[Stored items]
____________________

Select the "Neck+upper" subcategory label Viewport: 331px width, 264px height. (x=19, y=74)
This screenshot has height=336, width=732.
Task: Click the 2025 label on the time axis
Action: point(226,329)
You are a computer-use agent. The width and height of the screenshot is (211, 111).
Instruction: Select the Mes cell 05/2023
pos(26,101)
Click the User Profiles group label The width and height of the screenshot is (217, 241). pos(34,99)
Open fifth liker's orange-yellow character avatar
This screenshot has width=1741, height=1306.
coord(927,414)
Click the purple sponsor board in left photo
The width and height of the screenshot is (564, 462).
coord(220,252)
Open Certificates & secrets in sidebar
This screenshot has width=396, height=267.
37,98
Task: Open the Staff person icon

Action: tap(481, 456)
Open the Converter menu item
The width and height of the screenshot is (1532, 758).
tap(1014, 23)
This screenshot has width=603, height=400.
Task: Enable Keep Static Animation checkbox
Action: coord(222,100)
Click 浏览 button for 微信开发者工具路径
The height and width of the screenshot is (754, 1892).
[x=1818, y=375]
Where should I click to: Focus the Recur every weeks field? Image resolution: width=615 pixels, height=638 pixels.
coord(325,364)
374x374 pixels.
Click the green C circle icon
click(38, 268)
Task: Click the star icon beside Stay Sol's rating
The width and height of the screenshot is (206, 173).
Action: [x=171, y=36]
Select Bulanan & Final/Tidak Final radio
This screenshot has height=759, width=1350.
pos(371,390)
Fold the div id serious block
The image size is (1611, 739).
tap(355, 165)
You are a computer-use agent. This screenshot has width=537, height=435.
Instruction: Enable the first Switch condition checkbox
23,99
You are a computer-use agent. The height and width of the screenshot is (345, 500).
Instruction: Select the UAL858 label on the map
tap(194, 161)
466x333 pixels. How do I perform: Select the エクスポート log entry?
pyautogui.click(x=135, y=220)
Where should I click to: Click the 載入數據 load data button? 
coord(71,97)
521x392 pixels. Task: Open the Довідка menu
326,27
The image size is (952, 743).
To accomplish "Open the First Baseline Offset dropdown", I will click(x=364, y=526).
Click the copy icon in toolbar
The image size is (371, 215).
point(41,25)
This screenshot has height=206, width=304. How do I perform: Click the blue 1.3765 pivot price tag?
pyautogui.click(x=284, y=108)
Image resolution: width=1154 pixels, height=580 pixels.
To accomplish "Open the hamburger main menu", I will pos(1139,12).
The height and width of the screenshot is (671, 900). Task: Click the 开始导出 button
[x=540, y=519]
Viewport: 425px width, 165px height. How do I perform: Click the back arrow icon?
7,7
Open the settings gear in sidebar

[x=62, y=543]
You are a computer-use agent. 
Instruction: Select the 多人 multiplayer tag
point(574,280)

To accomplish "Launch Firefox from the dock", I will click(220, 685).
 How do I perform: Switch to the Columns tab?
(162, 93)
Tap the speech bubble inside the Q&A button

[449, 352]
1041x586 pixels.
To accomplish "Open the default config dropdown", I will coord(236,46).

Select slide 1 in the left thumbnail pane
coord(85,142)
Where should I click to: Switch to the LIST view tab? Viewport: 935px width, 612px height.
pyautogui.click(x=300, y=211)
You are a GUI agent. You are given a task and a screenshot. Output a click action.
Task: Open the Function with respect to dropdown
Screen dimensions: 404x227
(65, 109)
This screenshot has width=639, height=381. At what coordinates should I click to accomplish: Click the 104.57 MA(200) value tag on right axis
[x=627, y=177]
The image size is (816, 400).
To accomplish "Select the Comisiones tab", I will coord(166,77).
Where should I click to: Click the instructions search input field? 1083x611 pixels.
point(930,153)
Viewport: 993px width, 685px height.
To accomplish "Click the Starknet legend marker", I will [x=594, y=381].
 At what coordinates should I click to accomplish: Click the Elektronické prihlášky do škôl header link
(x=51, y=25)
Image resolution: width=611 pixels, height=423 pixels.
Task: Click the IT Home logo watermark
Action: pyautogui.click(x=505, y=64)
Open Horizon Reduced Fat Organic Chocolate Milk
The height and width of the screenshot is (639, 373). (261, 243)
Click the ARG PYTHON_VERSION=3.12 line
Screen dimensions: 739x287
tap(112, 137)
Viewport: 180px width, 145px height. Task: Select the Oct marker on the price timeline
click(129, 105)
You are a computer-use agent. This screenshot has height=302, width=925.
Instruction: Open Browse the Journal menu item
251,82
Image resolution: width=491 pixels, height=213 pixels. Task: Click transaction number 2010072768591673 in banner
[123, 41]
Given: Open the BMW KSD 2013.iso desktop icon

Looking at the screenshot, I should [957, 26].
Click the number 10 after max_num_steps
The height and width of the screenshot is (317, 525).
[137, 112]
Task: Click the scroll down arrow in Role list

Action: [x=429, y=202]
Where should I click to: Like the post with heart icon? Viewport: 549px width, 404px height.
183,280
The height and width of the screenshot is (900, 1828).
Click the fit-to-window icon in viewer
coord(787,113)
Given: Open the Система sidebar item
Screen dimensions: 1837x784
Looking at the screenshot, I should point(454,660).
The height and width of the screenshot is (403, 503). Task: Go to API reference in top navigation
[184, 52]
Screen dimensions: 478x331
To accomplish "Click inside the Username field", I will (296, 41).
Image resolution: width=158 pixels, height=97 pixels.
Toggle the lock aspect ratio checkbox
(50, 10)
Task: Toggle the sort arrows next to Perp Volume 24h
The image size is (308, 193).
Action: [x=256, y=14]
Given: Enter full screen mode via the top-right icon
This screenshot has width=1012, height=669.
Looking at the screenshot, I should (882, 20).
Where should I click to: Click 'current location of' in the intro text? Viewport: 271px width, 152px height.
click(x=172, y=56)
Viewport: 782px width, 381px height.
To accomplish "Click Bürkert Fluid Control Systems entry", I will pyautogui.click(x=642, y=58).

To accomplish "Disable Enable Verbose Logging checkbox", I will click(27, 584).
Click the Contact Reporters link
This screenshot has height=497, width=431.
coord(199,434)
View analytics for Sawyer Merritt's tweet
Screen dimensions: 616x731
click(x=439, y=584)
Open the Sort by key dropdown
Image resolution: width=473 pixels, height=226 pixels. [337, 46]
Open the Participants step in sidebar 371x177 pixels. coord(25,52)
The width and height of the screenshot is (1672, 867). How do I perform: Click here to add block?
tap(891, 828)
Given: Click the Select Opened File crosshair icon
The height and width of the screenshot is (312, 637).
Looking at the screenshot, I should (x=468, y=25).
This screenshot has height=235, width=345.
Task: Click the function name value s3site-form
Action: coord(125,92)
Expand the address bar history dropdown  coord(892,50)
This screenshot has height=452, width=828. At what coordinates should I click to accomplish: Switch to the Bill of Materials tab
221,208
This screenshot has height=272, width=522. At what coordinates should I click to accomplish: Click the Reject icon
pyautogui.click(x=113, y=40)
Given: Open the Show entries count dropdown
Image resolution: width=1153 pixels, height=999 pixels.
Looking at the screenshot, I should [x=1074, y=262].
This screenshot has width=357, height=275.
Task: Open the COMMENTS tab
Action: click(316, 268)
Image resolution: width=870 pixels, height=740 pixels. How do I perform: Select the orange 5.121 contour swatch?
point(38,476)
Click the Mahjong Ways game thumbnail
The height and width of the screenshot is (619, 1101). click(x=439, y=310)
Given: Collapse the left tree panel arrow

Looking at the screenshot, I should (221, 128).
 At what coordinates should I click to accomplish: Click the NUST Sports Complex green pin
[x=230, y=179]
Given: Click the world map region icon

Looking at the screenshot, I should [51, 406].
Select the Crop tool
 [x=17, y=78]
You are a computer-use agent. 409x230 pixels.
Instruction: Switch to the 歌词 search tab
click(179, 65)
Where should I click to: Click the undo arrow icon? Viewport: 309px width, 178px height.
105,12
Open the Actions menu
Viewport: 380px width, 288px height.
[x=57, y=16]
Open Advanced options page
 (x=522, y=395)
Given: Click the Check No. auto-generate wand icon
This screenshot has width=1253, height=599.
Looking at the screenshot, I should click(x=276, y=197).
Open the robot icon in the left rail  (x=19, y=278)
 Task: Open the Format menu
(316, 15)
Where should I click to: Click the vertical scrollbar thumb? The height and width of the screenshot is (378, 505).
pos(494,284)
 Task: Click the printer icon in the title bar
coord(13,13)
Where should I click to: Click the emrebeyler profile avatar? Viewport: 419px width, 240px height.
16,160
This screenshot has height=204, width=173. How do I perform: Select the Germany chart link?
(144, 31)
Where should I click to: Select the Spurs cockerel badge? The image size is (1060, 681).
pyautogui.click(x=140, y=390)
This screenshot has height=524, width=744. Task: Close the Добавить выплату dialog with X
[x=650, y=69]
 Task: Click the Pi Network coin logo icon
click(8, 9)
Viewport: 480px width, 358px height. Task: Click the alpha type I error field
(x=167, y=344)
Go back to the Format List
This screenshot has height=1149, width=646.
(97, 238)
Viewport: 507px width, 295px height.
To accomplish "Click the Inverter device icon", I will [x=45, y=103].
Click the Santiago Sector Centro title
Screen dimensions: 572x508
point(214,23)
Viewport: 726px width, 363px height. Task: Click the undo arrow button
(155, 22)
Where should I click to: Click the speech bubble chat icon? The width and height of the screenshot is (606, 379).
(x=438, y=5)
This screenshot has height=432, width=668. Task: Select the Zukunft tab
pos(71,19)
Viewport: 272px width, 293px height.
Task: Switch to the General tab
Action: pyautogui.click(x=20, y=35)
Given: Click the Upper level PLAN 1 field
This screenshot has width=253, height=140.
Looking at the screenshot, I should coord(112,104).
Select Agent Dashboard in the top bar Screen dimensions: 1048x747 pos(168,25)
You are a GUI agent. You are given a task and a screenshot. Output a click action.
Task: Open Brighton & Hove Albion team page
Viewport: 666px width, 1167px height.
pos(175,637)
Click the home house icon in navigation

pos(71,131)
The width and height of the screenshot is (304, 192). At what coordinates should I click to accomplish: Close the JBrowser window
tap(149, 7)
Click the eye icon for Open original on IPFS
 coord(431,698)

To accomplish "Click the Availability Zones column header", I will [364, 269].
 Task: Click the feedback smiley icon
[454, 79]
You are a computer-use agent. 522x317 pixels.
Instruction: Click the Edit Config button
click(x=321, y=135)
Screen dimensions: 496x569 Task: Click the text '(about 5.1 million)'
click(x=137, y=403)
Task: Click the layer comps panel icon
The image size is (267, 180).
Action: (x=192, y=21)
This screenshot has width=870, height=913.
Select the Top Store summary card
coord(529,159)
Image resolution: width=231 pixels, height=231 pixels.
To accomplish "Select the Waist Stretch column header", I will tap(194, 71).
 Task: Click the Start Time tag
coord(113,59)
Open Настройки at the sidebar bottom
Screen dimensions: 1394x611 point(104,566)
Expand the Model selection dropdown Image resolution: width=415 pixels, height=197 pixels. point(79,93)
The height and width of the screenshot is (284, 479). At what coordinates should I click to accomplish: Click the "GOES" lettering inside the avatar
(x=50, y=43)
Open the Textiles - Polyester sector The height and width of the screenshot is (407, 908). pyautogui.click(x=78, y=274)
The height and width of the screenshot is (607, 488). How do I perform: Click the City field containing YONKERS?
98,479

____________________

• **WHAT TO WORK ON**
Tell how many lines above contain the word "Expand". Nothing but the number is needed.

• **COMPLETED EXERCISE**
2